Records from a collection
------------------------

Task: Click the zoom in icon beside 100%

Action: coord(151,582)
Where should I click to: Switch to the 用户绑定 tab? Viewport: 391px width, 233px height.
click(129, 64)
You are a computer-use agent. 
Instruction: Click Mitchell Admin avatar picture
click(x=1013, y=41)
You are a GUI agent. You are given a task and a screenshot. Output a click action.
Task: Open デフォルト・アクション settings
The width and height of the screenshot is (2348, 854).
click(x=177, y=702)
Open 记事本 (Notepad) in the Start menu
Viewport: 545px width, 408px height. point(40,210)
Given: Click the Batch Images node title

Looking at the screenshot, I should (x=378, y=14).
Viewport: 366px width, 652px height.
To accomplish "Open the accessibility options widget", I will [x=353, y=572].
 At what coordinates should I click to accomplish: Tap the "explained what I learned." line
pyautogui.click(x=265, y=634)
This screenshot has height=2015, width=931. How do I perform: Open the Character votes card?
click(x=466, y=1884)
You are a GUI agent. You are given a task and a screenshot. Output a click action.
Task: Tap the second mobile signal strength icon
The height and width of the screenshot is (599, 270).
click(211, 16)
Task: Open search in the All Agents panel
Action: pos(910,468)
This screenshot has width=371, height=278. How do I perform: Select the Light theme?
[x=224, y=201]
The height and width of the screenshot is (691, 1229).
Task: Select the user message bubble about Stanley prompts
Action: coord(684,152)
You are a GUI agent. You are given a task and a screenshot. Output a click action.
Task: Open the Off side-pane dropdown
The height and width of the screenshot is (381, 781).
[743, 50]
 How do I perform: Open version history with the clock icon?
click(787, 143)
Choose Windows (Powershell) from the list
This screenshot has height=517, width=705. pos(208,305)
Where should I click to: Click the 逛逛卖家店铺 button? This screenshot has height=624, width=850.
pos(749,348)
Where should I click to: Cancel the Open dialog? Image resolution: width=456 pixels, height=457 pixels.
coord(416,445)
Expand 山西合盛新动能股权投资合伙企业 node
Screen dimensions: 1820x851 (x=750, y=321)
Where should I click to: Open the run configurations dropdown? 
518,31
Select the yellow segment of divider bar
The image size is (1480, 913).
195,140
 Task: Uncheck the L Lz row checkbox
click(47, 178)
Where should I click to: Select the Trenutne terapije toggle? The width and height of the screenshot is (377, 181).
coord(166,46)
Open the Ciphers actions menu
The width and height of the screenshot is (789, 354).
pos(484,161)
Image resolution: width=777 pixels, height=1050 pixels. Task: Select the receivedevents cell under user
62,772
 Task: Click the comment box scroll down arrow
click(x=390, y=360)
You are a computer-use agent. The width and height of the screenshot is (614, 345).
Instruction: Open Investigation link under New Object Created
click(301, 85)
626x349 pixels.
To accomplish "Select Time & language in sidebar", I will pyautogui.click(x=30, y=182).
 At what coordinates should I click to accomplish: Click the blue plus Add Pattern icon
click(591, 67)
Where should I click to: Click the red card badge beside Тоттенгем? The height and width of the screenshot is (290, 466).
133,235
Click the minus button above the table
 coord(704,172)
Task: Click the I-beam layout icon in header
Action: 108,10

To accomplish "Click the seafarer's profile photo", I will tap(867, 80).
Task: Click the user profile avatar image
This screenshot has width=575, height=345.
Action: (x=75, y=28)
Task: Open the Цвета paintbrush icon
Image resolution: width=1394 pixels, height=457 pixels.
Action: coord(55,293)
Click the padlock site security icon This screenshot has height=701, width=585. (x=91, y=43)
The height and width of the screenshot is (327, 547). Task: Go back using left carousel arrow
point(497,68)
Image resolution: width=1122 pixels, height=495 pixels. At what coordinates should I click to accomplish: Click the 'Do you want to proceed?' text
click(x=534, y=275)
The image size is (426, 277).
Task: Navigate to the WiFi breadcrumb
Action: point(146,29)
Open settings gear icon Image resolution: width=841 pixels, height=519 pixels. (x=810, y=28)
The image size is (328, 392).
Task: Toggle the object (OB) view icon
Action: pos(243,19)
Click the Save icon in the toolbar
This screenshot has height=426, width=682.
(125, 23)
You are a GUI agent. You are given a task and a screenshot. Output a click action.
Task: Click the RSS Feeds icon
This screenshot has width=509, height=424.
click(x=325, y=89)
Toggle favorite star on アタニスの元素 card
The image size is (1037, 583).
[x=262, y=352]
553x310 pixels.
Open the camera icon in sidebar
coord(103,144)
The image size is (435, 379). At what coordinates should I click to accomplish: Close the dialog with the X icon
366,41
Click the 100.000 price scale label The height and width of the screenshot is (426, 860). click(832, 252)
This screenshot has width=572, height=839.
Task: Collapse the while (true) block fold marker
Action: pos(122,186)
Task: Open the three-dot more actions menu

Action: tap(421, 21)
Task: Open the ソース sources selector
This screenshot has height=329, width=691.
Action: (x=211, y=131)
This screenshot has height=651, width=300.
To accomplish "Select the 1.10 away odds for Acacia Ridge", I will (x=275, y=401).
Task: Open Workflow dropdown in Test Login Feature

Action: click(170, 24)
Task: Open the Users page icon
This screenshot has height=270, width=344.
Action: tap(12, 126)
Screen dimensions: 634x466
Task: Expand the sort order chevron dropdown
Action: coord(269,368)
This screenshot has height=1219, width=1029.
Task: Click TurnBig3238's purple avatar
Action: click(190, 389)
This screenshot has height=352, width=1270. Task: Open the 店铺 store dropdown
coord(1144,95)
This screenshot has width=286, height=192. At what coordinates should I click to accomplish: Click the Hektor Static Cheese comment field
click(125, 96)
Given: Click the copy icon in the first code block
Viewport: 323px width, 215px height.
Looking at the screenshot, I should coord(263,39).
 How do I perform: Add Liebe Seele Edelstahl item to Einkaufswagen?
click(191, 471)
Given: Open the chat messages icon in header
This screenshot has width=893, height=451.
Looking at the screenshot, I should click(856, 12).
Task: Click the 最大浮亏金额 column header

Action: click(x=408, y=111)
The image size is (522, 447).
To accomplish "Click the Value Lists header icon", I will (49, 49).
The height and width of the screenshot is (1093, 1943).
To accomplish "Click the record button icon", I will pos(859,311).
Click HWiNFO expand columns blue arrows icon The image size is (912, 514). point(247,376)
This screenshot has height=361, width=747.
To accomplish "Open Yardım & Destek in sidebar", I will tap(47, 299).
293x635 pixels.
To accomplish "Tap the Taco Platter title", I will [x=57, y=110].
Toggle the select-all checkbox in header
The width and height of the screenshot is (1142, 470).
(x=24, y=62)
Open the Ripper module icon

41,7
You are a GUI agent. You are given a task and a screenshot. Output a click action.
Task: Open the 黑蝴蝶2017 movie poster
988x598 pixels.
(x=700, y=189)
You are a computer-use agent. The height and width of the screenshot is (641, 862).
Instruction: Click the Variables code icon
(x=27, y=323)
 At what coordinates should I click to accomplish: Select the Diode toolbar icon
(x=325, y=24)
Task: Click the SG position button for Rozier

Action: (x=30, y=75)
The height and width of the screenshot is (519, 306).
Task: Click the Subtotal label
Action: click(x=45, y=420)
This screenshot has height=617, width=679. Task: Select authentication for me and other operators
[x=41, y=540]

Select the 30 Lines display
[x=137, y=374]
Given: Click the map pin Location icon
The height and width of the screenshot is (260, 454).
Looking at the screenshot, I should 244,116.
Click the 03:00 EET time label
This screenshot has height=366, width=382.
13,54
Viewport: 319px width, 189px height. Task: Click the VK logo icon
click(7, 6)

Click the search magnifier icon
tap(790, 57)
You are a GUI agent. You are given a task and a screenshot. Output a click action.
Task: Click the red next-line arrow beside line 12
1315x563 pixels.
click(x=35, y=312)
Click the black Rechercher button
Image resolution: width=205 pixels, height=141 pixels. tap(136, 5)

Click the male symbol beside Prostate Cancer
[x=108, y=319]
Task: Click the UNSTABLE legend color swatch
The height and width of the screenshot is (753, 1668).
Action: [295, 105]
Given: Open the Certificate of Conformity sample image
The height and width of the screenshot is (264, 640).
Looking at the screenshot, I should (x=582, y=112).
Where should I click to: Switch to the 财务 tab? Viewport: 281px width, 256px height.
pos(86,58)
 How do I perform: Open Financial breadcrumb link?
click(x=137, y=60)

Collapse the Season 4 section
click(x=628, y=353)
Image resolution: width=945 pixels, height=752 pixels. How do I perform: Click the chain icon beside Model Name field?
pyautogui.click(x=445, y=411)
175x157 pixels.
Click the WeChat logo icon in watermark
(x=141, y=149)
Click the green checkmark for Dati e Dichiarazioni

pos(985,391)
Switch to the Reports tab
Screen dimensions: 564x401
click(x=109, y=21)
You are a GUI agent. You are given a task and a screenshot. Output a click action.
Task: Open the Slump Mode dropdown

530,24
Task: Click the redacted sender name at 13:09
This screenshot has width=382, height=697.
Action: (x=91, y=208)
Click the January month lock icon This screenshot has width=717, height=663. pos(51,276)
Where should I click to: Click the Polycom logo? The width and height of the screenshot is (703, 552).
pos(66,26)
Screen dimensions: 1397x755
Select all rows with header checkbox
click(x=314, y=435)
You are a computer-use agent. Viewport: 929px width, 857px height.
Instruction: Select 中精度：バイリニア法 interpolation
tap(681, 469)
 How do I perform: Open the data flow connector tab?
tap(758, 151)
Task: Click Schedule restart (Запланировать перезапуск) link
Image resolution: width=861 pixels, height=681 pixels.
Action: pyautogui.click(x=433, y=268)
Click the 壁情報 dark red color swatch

------------------------

= Exercise =
Write out each line above with the word "will".

= Written solution =
To accomplish "Open the accessibility options widget", I will [x=353, y=572].
To accomplish "Select Time & language in sidebar", I will pyautogui.click(x=30, y=182).
To accomplish "Click the seafarer's profile photo", I will tap(867, 80).
To accomplish "Select the 1.10 away odds for Acacia Ridge", I will (x=275, y=401).
To accomplish "Click the Value Lists header icon", I will (49, 49).
To accomplish "Click the record button icon", I will pos(859,311).
To accomplish "Open Yardım & Destek in sidebar", I will tap(47, 299).
To accomplish "Tap the Taco Platter title", I will [x=57, y=110].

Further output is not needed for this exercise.